Numéro d'arrêt : 47764;70180
Numéro NOR : CETATEXT000007626725 ?
Identifiant URN:LEX : urn:lex;fr;conseil.etat;arret;1990-05-23;47764 ?

Analyses :

CONTRIBUTIONS ET TAXES - IMPOTS SUR LES REVENUS ET BENEFICES - REVENUS ET BENEFICES IMPOSABLES - REGLES PARTICULIERES - BENEFICES INDUSTRIELS ET COMMERCIAUX - EVALUATION DE L'ACTIF - THEORIE DU BILAN - DECISION DE GESTION ET ERREUR COMPTABLE - Décision de gestion - Choix d'amortir des biens selon le mode dégressif de droit commun en ne pratiquant pas l'amortissement exceptionnel prévu par l'article 39 quinquies F du C - G - I.

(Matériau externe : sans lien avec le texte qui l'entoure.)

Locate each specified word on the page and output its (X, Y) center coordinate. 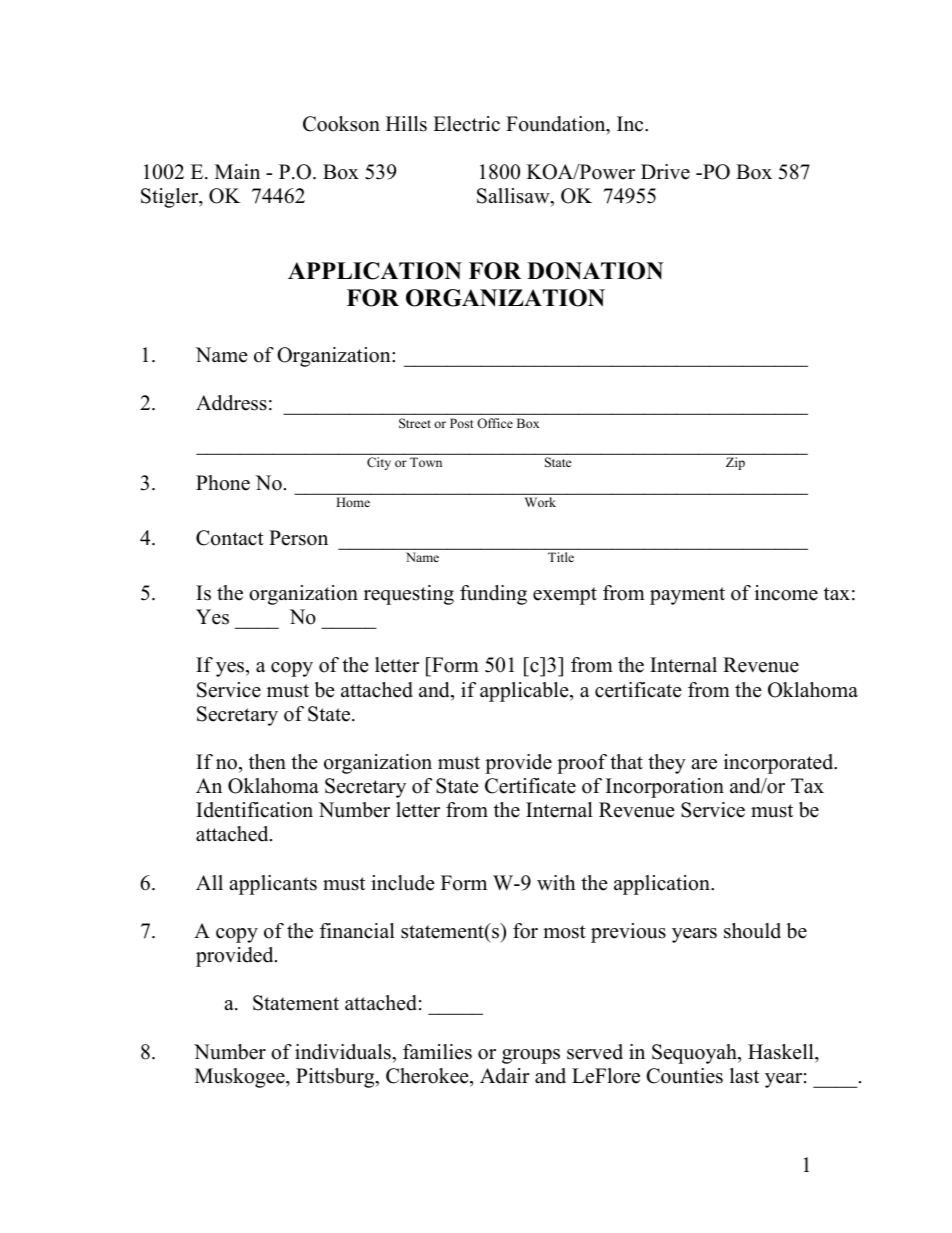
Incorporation (665, 788)
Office (495, 423)
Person (298, 538)
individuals (344, 1052)
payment (687, 596)
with (556, 882)
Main (237, 171)
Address (231, 403)
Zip (735, 463)
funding (493, 595)
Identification (254, 810)
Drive (665, 172)
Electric (466, 124)
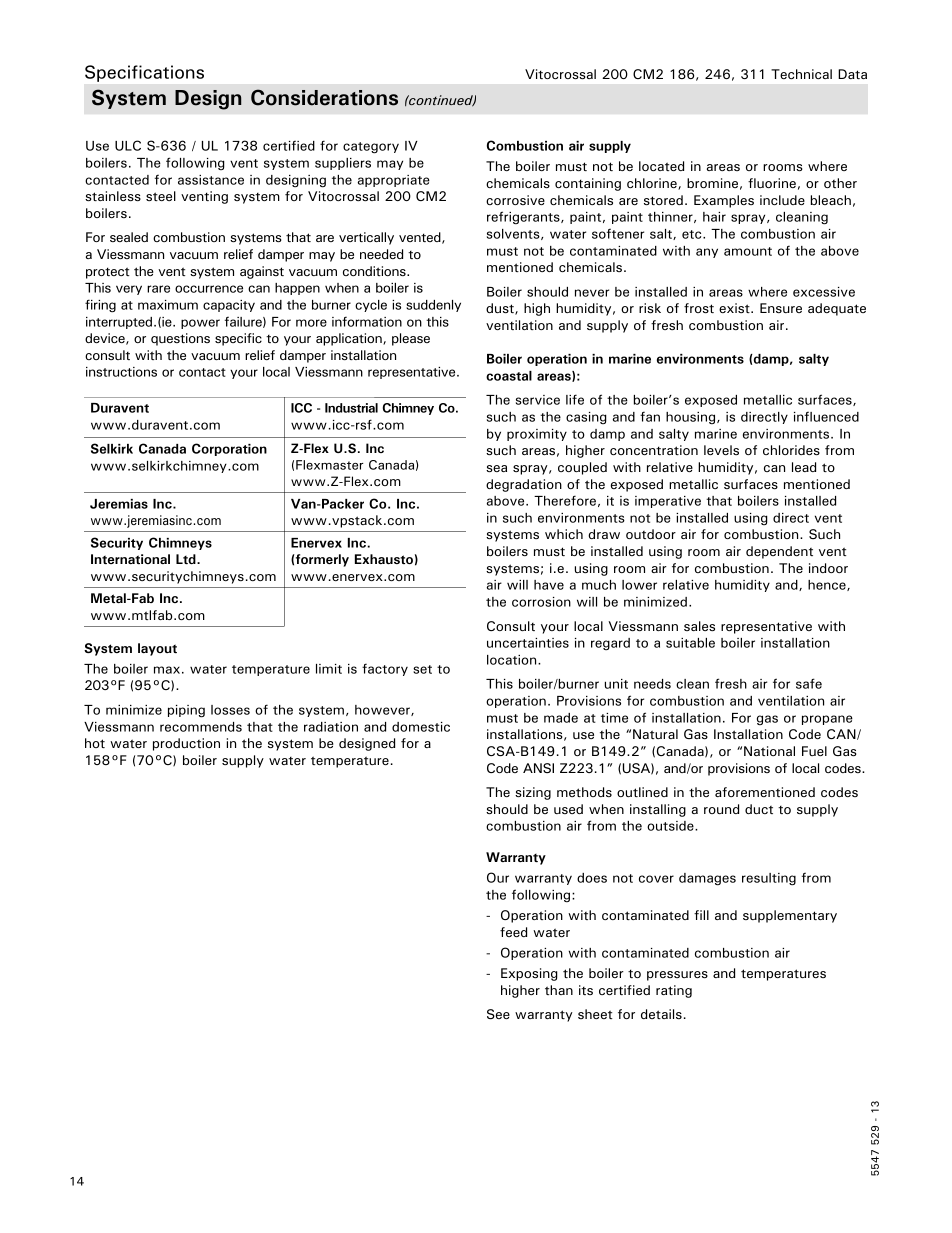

19-04-02-01-03-01-02, 19-04-02-01-04-03 Aux termes de l'article 39 quinquies F du C.G.I. : "Les entreprises qui construisent ou font construire des immeubles destinés à satisfaire aux obligations prévues par la loi du 2 août 1961 relative à la lutte contre les pollutions atmosphériques et les odeurs peuvent pratiquer, dès achèvement de ces constructions, un amortissement exceptionnel égal à 50 % de leur prix de revient". La société avait calculé, selon le système dégressif défini à l'article 39 A du C.G.I., l'amortissement de divers biens d'équipements, inscrits à l'actif de son bilan et l'avait imputé sur ses résultats. L'administration a estimé et la société a admis que certains amortissements avaient été prématurément pratiqués. Toutefois, la société a soutenu sur le terrain de la "compensation" que, pour certains des équipements en question, les amortissements qu'elle avait pratiqués trouvaient leur justification dans les dispositions précitées de l'article 39 quinquies F. Rejet de ce moyen, car en choisissant d'amortir ces biens selon le mode dégressif, et en ne pratiquant pas l'amortissement exceptionnel prévu par les dispositions de l'article 39 quinquies F, la société a pris une décision de gestion qui lui est opposable.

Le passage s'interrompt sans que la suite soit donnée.